It would have been easy to predict, in advance of the promulgation of network neutrality rules, that such rules would simply push suppliers in other directions, either to improve business models or introduce differentiated new services.
That appears to be happening.
Despite the existence of network neutrality regulations--which apply to consumer access services--it appears quality of service mechanisms are going to be quite a prevalent feature of end user experience on many public hotspot networks, as such rules are enablers of new services and revenue streams.

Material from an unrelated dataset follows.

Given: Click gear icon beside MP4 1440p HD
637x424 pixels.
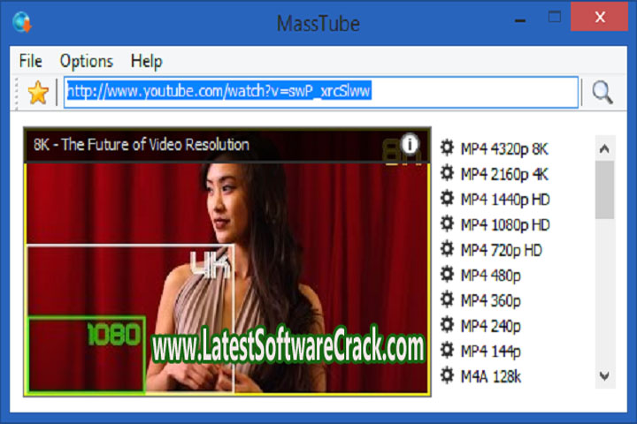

Some important consumer applications actually benefit from, and under conditions of congestion, might require, quality of service (packet prioritization) mechanisms. And public Wi-Fi hotspot networks now are emerging as one expression of support for such QoS-enabled services.
That apparent contradiction is easy to explain, if one thinks about the matter. Though retail consumer Internet access services are covered by present network neutrality rules, business services are not covered.

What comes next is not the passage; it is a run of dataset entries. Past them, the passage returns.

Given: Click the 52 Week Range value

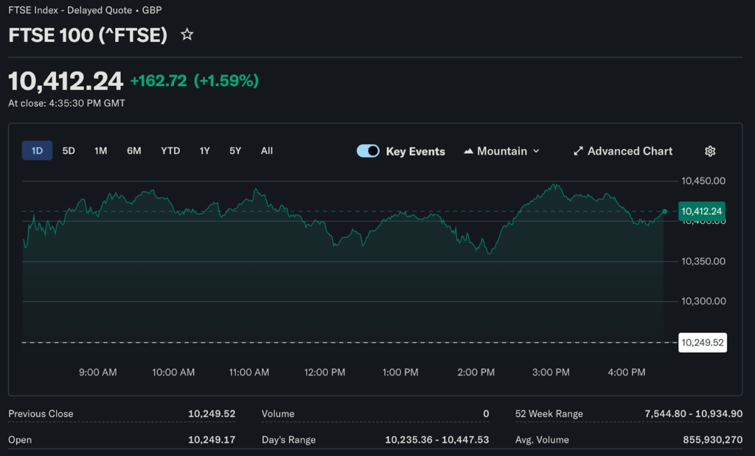Looking at the screenshot, I should pos(693,414).
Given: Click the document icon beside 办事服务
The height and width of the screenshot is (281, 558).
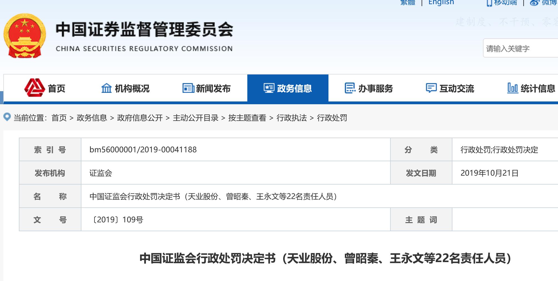Looking at the screenshot, I should [x=350, y=88].
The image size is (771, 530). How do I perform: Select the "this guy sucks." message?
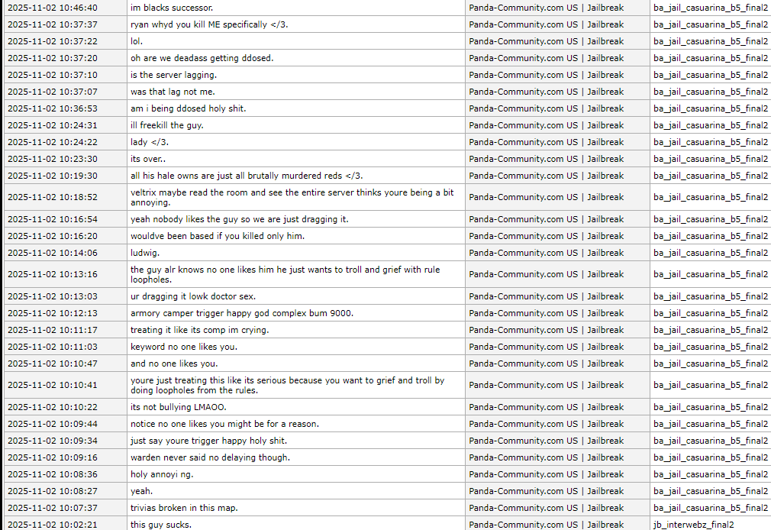(x=161, y=525)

A public hotspot is a business service, not consumer service. Whether the buyer is a hotel or coffee shop, or part of a network of public hotspot services, amenity Wi-Fi is a business service, not “consumer Internet access.”

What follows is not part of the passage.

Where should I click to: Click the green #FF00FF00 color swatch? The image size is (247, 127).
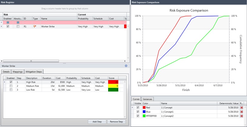point(144,116)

So there is no violation of network neutrality rules, if a public hotspot is used to support QoS-enabled services such as carrier voice.
Juniper Research estimates that Wi-Fi networks will be carrying 60 percent of mobile data traffic by 2019. Cisco estimates that Wi-Fi will handle 63 percent of all traffic that year. And some of those services will benefit from quality assurances.
Separately, says the Wireless Broadband Alliance, among operators with hotspot networks in place, 57 percent have a timeline in place to deploy a next generation hotspot (Passpoint) standard network. By definition, Passpoint employs quality of service mechanisms.
Some 61.5 percent of respondents already have NGH or plan to deploy it over the coming year, while a further 29.5 percent will roll it out in 2017 or 2018.
The dominant business driver is the need to enhance or guarantee customer experience for revenue streams such as TV everywhere or enterprise services.
The Wireless Broadband Alliance, which created the Passpoint standard, also has promulgated quality of service mechanisms. Wi-Fi Certified WMM added quality of service (QoS) functionality in Wi‑Fi networks.
With WMM, introduced in 2004, network administrators and residential users can assign higher priority to real-time traffic such as voice and video, while assigning other data traffic to either best-effort or background priority levels.
Introduced in 2012, WMM-Admission Control further improves the performance of Wi‑Fi networks for real-time data such as voice and video by preventing oversubscription of bandwidth.
Prioritization of traffic includes categories for voice, video, best effort data, and background data, managing access based on those categories.
And many large hotspot network operators presently believe carrier-grade hotspots will represent 57 percent of all their locations, with carrier-grade hotspots accounting for 90 percent of locations by 2020.
Despite network neutrality rules, support for such apps likely is coming. All the technology tools are there to do so on big Wi-Fi hotspot networks.